On a night where one mistake could cost a title, all eyes will be on him again.
Foden at a crossroads
Phil Foden’s story feels strangely parallel to City’s season: dazzling at times, stuttering at others, and now at a crossroads.
Two years ago, he was the best player in the league. He lit up the first half of this campaign as well, then the form vanished. He has not started a Premier League match in more than two months. Every week he spends on the bench nudges him further from Thomas Tuchel’s England squad for the World Cup.
The club’s faith remains unwavering. A new long-term contract ties the academy graduate to City into the next decade. Guardiola has used him regularly from the bench and has held talks with him, urging him to focus on what he does best.
The message is clear: the talent is not in question. The impact is. Nights like this are where that can change.
Youth, pressure and what comes next
Beyond the first team, City’s academy has felt its own growing pains.
Sverre Nypan, signed from Rosenborg in a £12.5million deal amid interest from Europe’s elite, has endured a difficult first year. A loan to Middlesbrough in the Championship fizzled out, sending him back to Manchester early. He now trains with the seniors but plays for the Under-21s, a talent in limbo with a pivotal summer ahead.
That Under-21 campaign ended on Friday with a 4-3 defeat to Manchester United in the Premier League 2 play-off semi-final at the Joie Stadium. Floyd Samba scored inside three minutes, only for United to hit three goals in 15 minutes before the break and stretch the lead to 4-1. Sangare pulled one back, Samba added another to set up a frantic finale, but the comeback fell short.
The clubs meet again on Thursday in the FA Youth Cup final at Under-18 level, also at the Joie Stadium. City, already crowned league champions ahead of United, lost 5-3 at Everton in their final league outing after leading 2-0 at half-time. Teddie Lamb scored both early goals, Finley Gorman added another, then Everton ripped through them with five goals in 18 second-half minutes.

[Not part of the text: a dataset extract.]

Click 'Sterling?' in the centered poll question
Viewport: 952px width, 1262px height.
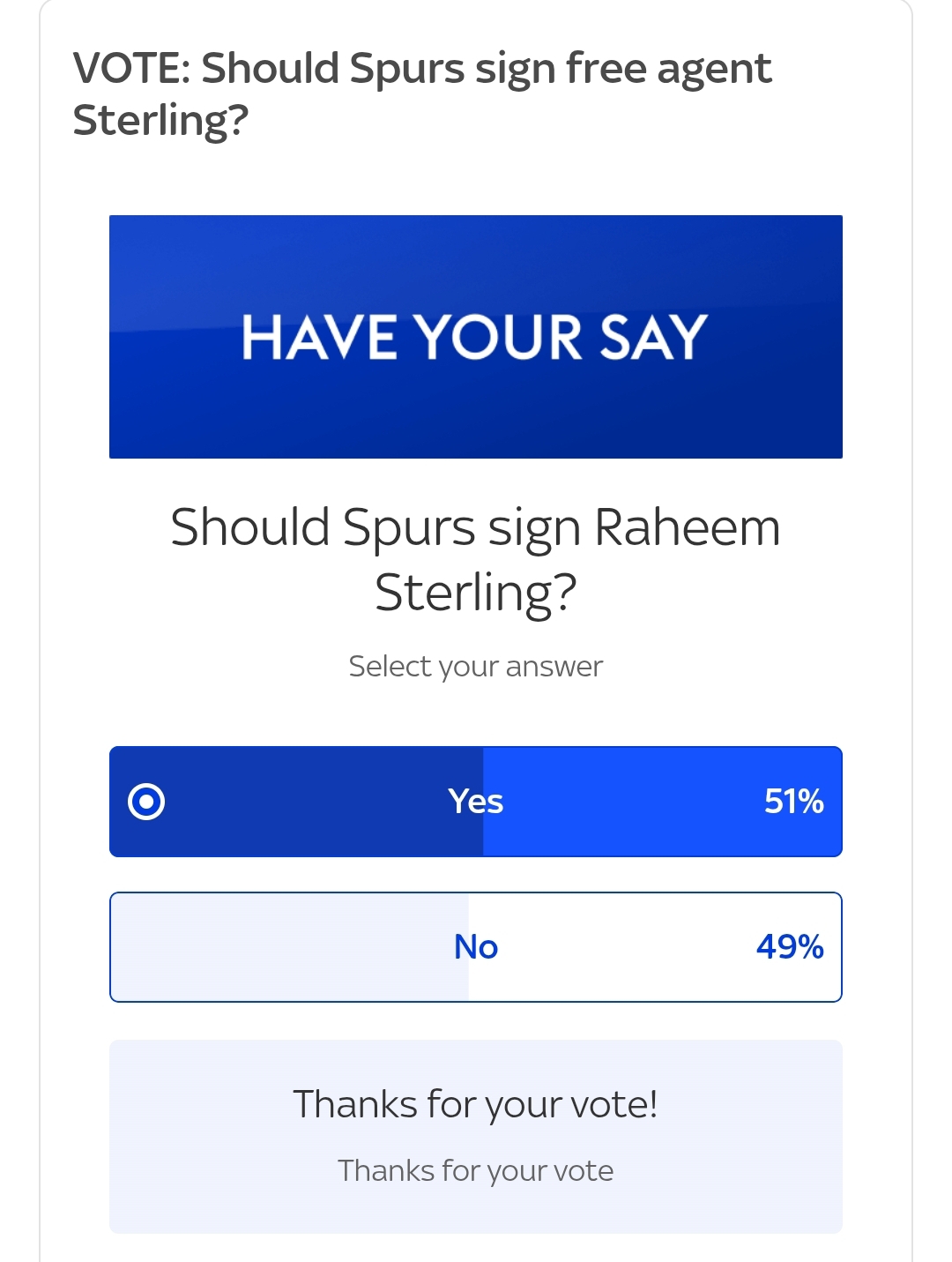point(475,593)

From academy to first team, the lesson is the same: switch off, and you get punished.
Under the lights, with no safety net
As kick-off approaches, the rain that lashed Manchester earlier in the day has eased to something gentler. The pitch glistens. Both teams run through their final drills. The Etihad settles into that familiar low hum of anticipation.
Guardiola cannot lean on Rodri. He has to trust Ake after months out. He has to hope Reijnders’ adventure does not leave his defence exposed. He has to believe that Donnarumma’s feet will be as sure as his hands, that Haaland will be ruthless, that Foden – whether from the start or the bench – can rediscover the spark that once made him the league’s standout player.
Brentford arrive with their own dreams, their own pressure, their own striker chasing down Haaland’s shadow.
The banner in the family stand says it plainly: “We fight until the end.” Tonight will reveal whether City still truly believe it – and whether that belief is enough to drag this title race all the way to the final day.